§ **演習課題 A**: 金融ライセンスについての文章によると、金融監督機関はどのような目的で設立されているか。
§ **演習課題 B**: 金融ライセンスについての文章の内容と、次の(i)〜(iii)の記述が合っているかを「はい」か「いいえ」で答えよ。それぞれ判断の根拠となる本文の語句を、一字も変えずに引用すること。(i) 金融ライセンスは、民間の業界団体から与えられる許可である。(ii) 金融ライセンスの基準は、機関によって異なる。(iii) ライセンス取得の難易度は、どの国の金融監督機関でも同じである。
§ **演習課題 C**: 金融ライセンスについての文章を、最後に示された箇所の直後から引き継いで書き進めよ。

§ **本文抜粋**:
======
FX取引における金融ライセンスは、投資家の安全と利益を保護する上で非常に重要です。

金融ライセンスは、ブローカーが一定の規制や基準を満たしていることを証明するものであり、これによって投資家はFX業者が信頼できるかどうかを判断できます。

この記事では、各国の金融ライセンスの特徴やFX取引と金融ライセンスの重要性について解説します。

金融ライセンスとは

金融ライセンスは、公的な金融監督機関から与えられる金融商品取引業の運営に関する許可や認可、または登録を指します。

金融監督機関は国家によって設立され、金融市場の安定性を確保することを目的としています。

金融ライセンスにはさまざまな種類があり、機関によって設定される基準は異なるため、取得が難しい厳格なライセンスから、より緩和された条件で取得しやすいライセンスまで存在します。

金融ライセンスは、FX業者の安全性を測る重要な指標とされています​。

投資家は、ブローカーがどの監督機関の下で運営されているか把握しておくことが重要です。

主要国の金融ライセンスと種類

金融市場における安全性と信頼性を保証するために、各国は独自の金融監督機関を設置し、金融ライセンスを発行しています。

各国の金融監督機関には異なる特徴があり、ライセンス取得の難易度もさまざまです。

以下の表は、各国の主要な金融ライセンスとその取得難易度を示しています。

金融ライセンスの名称和名発行元の国取得難易度
FCA英国金融行動監視機構イギリス(UK)
JFSA日本金融庁日本
CySECキプロス証券取引委員会キプロス共和国
ASICオーストラリア証券投資委員会オーストラリア連邦
DFSAドバイ金融サービス機構アラブ首長国連邦
CIMAケイマン諸島金融庁ケイマン諸島
FSCA南アフリカ金融サービス委員会南アフリカ共和国
SCBバハマ証券取引委員会バハマ
IFSCベリーズ国際金融サービス委員会ベリーズ
BVIFSC英国領ヴァージン諸島金融サービス委員会イギリス領バージン諸島
FSCモーリシャス金融サービス委員会モーリシャス共和国
VFSCバヌアツ金融サービス委員会バヌアツ共和国
FSAセーシェル金融庁セーシェル共和国
SVGFSAセントビンセント・グレナディーン諸島金融サービス庁セントビンセント・グレナディーン諸島

取得難易度が高い金融ライセンス

  • 英国金融行動監視機構(FCA)
======
§ **資料**:

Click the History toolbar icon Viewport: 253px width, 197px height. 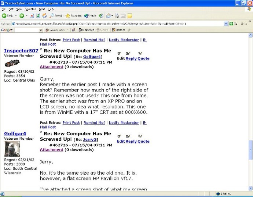coord(101,16)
======
§ **記述解答 A**: 金融市場の安定性を確保することを目的としている。

§ **記述解答 B**:
(i) いいえ。「公的な金融監督機関から与えられる金融商品取引業の運営に関する許可や認可、または登録を指します」
(ii) はい。「機関によって設定される基準は異なる」
(iii) いいえ。「ライセンス取得の難易度もさまざまです」

§ **記述解答 C**:
  • 日本金融庁(JFSA)
  • キプロス証券取引委員会(CySEC)
  • オーストラリア証券投資委員会(ASIC)

上記の金融ライセンスは、その国々が金融商品取引において厳格な規制と高い安全基準を持っていることを示しています。

英国金融行動監視機構(FCA)を取得している海外FX業者

キプロス証券取引委員会(CySEC)を取得している海外FX業者

  • XM Trading
  • Exness
  • HFM(Hotforex)
  • FXGT
  • iFOREX
  • Traders Trust
  • easyMarkets

取得難易度が中間の金融ライセンス

  • ケイマン諸島金融庁(CIMA)
  • 南アフリカ金融サービス委員会(FSCA)
  • ドバイ金融サービス機構(DFSA)

上記の金融ライセンスは、取得難易度が中間とされています。

これらの機関は、厳格な規制と緩和された規制のバランスを取りながら、金融市場の安定と透明性を確保しています。

FX業者にとってはアクセスしやすい一方で、一定のレベルの規制と監督を保証することを意味します。

取得難易度が中間のライセンスは、安全性と柔軟性の良いバランスを提供し、多様な投資環境を生み出しています。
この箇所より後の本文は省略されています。